Да здравствует сей храбрый король!
и т. д. (французская песня) ]
пропел Морель, подмигивая глазом.
Сe diable a quatre…
– Виварика! Виф серувару! сидябляка… – повторил солдат, взмахнув рукой и действительно уловив напев.
– Вишь, ловко! Го го го го го!.. – поднялся с разных сторон грубый, радостный хохот. Морель, сморщившись, смеялся тоже.
– Ну, валяй еще, еще!
Qui eut le triple talent,
De boire, de battre,
Et d'etre un vert galant…
[Имевший тройной талант,
пить, драться
и быть любезником…]
– A ведь тоже складно. Ну, ну, Залетаев!..
– Кю… – с усилием выговорил Залетаев. – Кью ю ю… – вытянул он, старательно оттопырив губы, – летриптала, де бу де ба и детравагала, – пропел он.
– Ай, важно! Вот так хранцуз! ой… го го го го! – Что ж, еще есть хочешь?
– Дай ему каши то; ведь не скоро наестся с голоду то.
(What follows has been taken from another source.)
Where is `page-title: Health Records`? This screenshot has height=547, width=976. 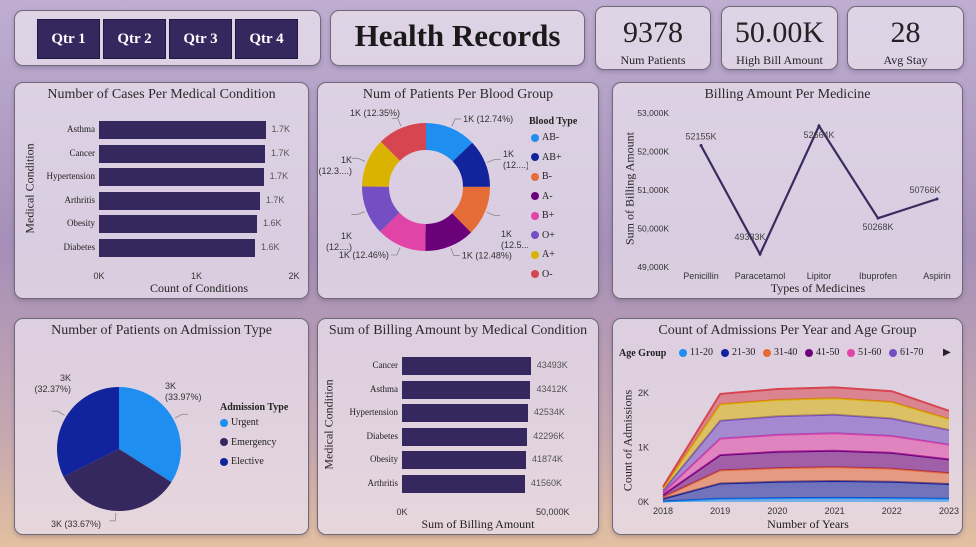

Опять ему дали каши; и Морель, посмеиваясь, принялся за третий котелок. Радостные улыбки стояли на всех лицах молодых солдат, смотревших на Мореля. Старые солдаты, считавшие неприличным заниматься такими пустяками, лежали с другой стороны костра, но изредка, приподнимаясь на локте, с улыбкой взглядывали на Мореля.
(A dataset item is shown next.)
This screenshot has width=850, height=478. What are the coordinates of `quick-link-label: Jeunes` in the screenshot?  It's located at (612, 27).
– Тоже люди, – сказал один из них, уворачиваясь в шинель. – И полынь на своем кореню растет.
– Оо! Господи, господи! Как звездно, страсть! К морозу… – И все затихло.
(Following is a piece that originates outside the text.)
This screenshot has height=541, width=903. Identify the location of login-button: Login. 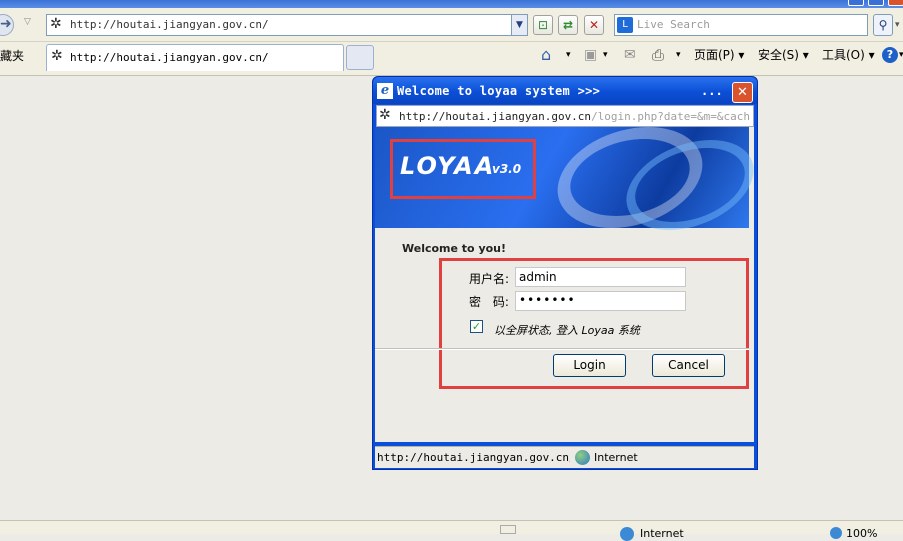
(590, 366).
Звезды, как будто зная, что теперь никто не увидит их, разыгрались в черном небе. То вспыхивая, то потухая, то вздрагивая, они хлопотливо о чем то радостном, но таинственном перешептывались между собой.

Х
Войска французские равномерно таяли в математически правильной прогрессии. И тот переход через Березину, про который так много было писано, была только одна из промежуточных ступеней уничтожения французской армии, а вовсе не решительный эпизод кампании. Ежели про Березину так много писали и пишут, то со стороны французов это произошло только потому, что на Березинском прорванном мосту бедствия, претерпеваемые французской армией прежде равномерно, здесь вдруг сгруппировались в один момент и в одно трагическое зрелище, которое у всех осталось в памяти. Со стороны же русских так много говорили и писали про Березину только потому, что вдали от театра войны, в Петербурге, был составлен план (Пфулем же) поимки в стратегическую западню Наполеона на реке Березине. Все уверились, что все будет на деле точно так, как в плане, и потому настаивали на том, что именно Березинская переправа погубила французов. В сущности же, результаты Березинской переправы были гораздо менее гибельны для французов потерей орудий и пленных, чем Красное, как то показывают цифры.